This is a story
About pain and sadness
But there is also a hint of irony.
It depicts my first and last time
Inside that presumptuous building on the hill.
I had seen it many times
Played on its playground as a child
Gone to its annual carnival as an adolescent
Its daunting shadow had watched me
With eyes of judgment
Many times before.
Finally entering through the doors
Was some kind of out-of-body experience
Mostly because of what I was there for.
The funeral of a friend was the dreary occasion.
How I miss him so
And it is still an offbeat feeling
When I think about him now.
I feel a twinge in my chest cavity
Every time I replay a memory of him.
It literally hurts my heart.
Anyway, I walk into the church
Decked out in black
My makeup has been replaced by the stains of tears.
I never felt uninvited,
As I imagined I might.
But I didn't quite know what to do.
I look ardently for a friend to sit next to
Or even an acquaintance.
No such luck.
I had to teach myself Catholic rituals
I was once again, alone.
Looking around as I entered, I saw people
Dipping their fingers in some kind of Holy water
And crossing themselves.
They seemed to be whispering something
But I couldn't make it out.
I did make a travesty of that practice
As I attempted to imitate them
Muttering some chicken scratch to look like I knew what I was doing.

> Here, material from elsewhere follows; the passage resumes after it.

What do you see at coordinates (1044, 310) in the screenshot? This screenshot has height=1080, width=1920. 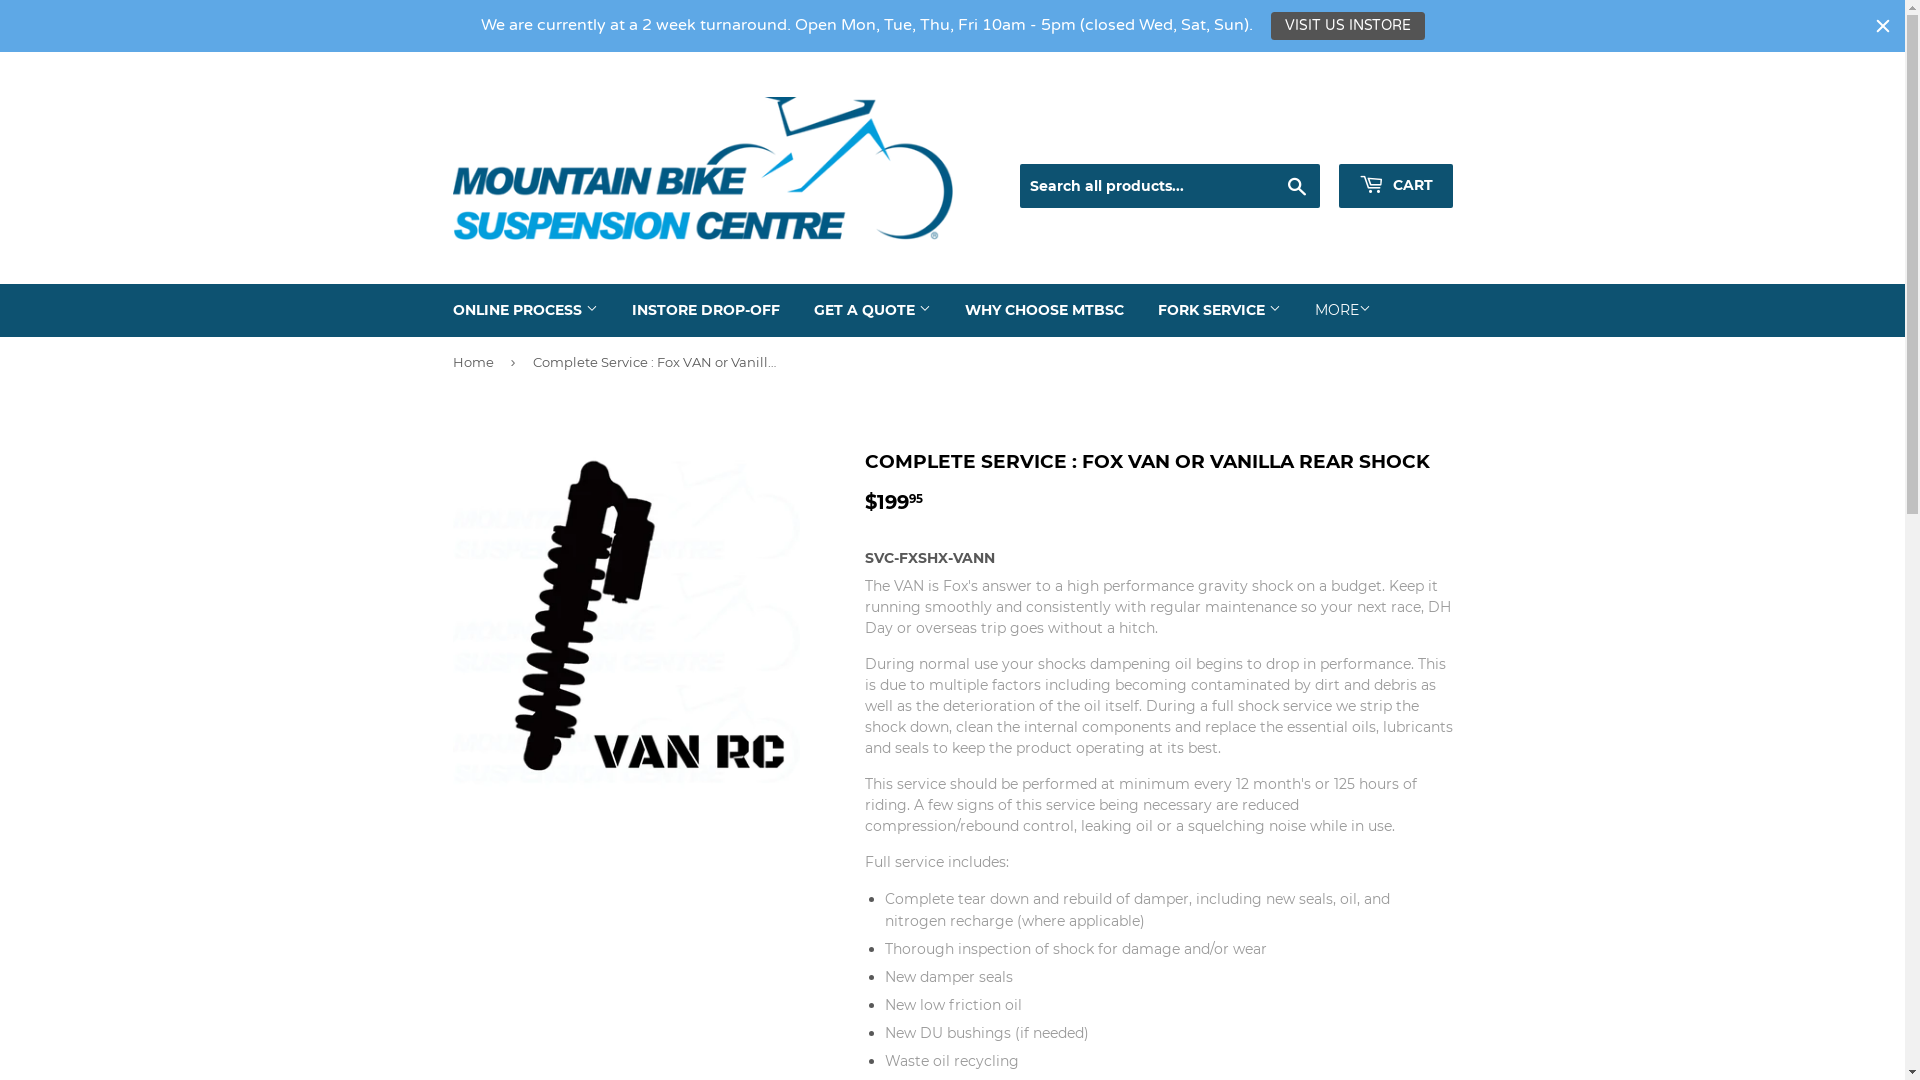 I see `WHY CHOOSE MTBSC` at bounding box center [1044, 310].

I, apparently, got too much on my fingers
And some of it dribbled onto my freshly ironed shirt.
Awesome start to the day.
I sat next to two amiable-looking people
And kind of kept to myself.
The service was very sweet and honored him and his family
Wonderfully.
However, when we had to drop to our knees for prayer
I was a little bit late the first time
And the little padded areas
That you kneel on
Would not unlock themselves from the pew the second.
Great.
The worst part may have been
That during the ceremony
I could not cry.
I could not understand it.
I had sobbed for the days prior
So why, now when it's appropriate,
Can I not shed a single tear?
I feel insensitive
I also feel the sanctimonious glares of those surrounding me.
Eventually, droplets started bleeding from my eyes like crazy.
Am I crazy?
Finding a friend to drive me back to school
Proved to be easy
He held me as I bawled
While everyone else had stopped
Stone faced.
Why am I the only one
Who's emotions come and go
At the very wrong times?
Such a wreck
Such a paradox
Such a tale of heartache
For my first time in a Catholic steeple.